MacNeill Engineering has been in business for 70 years and injection molding since 1958. Operations there have historically been captive, until earlier this year when the company set up a contract manufacturing division. “We basically had some customers ask us to mold products related to our captive line,” says Harris MacNeill, company president.

That captive line consists of one primary product—cleats for athletic footwear. MacNeill, based in Marlborough, MA, supplies cleats for Nike, Reebok, Adidas, and many other multinational athletic shoemakers. The company specializes in two-material, two-component, and insert molding. The firm’s 38-machine plant operates 24/7 and provides complete art-to-part service, including design, prototyping, moldmaking, molding, assembly, decoration, packaging, shipping, and worldwide distribution. Cavitation is high and volumes are in the millions.

Into the Fray
So why enter the competitive, uncertain, and risky world of custom molding? “It does a lot of things for us,” says MacNeill. “By going into contract manufacturing, it gives us a chance to level the load on our plant. It also gives us a chance to use the expertise we’ve developed as a captive operation to help other customers on a contract basis.”
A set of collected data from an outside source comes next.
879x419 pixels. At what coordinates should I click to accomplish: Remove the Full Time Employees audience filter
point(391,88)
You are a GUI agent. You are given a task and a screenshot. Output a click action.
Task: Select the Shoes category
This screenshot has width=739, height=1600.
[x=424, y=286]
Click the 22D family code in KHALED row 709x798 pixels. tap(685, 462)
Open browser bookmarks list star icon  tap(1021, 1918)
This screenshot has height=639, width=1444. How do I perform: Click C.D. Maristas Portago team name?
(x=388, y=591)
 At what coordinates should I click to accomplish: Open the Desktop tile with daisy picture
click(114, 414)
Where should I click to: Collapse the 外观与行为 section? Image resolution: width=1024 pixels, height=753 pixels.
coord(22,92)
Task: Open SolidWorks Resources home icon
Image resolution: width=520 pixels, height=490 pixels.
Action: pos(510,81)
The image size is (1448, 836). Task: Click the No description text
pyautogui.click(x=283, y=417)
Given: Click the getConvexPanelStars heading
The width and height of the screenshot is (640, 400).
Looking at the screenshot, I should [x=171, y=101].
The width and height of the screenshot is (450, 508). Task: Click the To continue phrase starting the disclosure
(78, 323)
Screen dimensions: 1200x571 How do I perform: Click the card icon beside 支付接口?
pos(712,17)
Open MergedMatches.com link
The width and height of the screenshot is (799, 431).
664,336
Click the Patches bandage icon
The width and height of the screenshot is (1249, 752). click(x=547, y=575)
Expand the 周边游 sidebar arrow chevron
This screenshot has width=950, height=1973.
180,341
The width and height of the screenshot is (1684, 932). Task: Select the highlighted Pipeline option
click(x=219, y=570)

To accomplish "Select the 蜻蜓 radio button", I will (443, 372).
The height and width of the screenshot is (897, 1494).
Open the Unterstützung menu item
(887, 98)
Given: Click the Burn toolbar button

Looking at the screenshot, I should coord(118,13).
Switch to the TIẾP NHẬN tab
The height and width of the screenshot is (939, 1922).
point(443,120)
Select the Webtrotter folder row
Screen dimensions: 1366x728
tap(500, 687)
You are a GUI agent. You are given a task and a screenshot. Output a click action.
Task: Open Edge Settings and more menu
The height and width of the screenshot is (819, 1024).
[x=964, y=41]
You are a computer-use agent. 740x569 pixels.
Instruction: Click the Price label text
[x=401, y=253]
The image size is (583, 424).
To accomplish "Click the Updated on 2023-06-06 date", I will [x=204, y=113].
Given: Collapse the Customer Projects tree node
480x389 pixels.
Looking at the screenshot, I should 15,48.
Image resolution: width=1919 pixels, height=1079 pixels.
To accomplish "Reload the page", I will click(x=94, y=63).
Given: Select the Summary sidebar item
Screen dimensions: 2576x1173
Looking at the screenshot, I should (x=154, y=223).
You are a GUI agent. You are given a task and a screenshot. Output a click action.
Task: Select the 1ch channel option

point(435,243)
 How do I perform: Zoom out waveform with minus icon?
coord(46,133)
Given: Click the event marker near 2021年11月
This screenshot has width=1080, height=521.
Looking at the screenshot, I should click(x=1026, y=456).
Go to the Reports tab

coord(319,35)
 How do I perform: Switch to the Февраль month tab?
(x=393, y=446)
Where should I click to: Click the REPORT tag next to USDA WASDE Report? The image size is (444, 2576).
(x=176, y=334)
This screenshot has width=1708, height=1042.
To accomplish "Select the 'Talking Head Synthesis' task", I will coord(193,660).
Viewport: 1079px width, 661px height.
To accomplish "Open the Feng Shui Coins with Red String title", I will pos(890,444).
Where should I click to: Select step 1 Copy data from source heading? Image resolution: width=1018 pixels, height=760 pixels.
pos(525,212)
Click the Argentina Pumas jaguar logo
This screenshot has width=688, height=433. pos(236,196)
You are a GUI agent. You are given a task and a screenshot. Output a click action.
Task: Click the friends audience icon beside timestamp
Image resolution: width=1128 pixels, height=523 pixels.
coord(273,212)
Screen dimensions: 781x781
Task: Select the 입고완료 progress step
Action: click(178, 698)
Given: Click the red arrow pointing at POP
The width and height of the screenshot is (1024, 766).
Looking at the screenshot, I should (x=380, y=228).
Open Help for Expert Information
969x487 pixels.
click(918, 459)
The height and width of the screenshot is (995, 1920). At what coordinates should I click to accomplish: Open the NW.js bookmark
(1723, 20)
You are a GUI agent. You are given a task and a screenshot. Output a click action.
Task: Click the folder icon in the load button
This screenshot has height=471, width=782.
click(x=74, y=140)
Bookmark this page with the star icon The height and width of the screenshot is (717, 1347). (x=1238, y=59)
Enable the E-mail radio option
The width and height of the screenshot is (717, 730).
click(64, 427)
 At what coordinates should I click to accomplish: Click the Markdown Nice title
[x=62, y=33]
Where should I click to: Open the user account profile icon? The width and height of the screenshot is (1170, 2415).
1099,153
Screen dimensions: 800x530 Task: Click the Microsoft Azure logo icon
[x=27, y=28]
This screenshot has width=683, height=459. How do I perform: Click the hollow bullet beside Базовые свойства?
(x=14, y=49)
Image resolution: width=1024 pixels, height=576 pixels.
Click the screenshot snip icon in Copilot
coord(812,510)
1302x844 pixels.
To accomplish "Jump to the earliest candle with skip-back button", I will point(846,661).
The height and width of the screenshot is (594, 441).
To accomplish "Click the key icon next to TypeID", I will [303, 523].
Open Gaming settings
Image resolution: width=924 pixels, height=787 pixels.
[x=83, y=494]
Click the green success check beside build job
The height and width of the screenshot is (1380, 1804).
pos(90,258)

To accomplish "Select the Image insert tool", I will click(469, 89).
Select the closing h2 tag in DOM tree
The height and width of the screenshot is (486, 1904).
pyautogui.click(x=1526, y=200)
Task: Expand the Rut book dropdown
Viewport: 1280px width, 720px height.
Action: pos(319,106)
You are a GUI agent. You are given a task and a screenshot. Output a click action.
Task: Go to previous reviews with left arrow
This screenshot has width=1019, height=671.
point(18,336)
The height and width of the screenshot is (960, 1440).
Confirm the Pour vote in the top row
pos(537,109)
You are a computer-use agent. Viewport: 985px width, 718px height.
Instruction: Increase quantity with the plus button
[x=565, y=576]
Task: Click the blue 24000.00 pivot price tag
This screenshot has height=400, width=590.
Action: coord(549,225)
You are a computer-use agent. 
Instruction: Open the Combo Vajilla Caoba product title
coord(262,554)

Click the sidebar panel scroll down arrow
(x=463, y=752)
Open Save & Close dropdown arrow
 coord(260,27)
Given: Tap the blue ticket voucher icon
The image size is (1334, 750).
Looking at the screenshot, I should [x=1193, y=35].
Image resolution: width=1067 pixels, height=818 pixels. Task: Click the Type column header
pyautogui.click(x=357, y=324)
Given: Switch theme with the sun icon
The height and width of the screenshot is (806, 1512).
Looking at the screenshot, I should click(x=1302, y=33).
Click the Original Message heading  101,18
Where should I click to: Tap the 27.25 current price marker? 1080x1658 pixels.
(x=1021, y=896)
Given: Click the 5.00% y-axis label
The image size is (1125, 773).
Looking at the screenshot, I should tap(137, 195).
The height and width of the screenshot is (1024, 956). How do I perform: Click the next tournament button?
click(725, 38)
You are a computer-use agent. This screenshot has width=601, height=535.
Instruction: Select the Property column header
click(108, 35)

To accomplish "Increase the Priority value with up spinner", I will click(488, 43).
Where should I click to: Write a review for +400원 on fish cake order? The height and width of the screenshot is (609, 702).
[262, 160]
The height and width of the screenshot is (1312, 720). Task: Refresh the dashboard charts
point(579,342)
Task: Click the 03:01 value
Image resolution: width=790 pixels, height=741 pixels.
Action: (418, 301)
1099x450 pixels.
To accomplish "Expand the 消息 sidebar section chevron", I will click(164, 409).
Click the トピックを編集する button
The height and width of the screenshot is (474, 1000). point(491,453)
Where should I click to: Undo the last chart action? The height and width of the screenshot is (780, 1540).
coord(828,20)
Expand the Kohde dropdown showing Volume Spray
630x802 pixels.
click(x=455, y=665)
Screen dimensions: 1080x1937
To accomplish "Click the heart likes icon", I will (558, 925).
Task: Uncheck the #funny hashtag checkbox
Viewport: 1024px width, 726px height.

With years of captive experience under its belt, MacNeill says his company knows well the market it serves and how and when the peaks and valleys of demand cycle. Based on this, his staff can anticipate demand for its line of captive products and schedule contract manufacturing with minimal conflicts.

More importantly, MacNeill Engineering has played to and stayed with the strengths that made it successful. “Our captive manufacturing has given us experience as a full-service supplier where we design the product, make the tooling, manufacture the product, package it, warehouse it, and distribute it,” explains MacNeill.

Since the spring, MacNeill has won contracts to mold recreational products similar to those produced captively. These include putter holders, putter cups, and swing weights for golf applications. But the company is careful to stay within its niche. “We don’t bid on every job we can find,” says MacNeill. “We’re selective and careful to make sure the job is a good fit for us and what we do.” He also points out that many potential customers ask MacNeill for a quote just to see how the molder is pricing itself in the open market.

Customers are also attracted by MacNeill Engineering’s experience in the world market. The company, thanks to its cleat manufacturing, has operations in Europe and Asia, each of which is used for repacking and distributing product. That infrastructure, and the international know-how that comes with it, is appealing, says MacNeill.

A Cautionary Note
A captive molder looking to set up a custom operation does have pitfalls to avoid, says MacNeill. “Just because you’ve been a successful captive molder doesn’t mean you’re going to turn on the lights one day and automatically have oodles of business,” advises MacNeill. “It takes a lot of patience.”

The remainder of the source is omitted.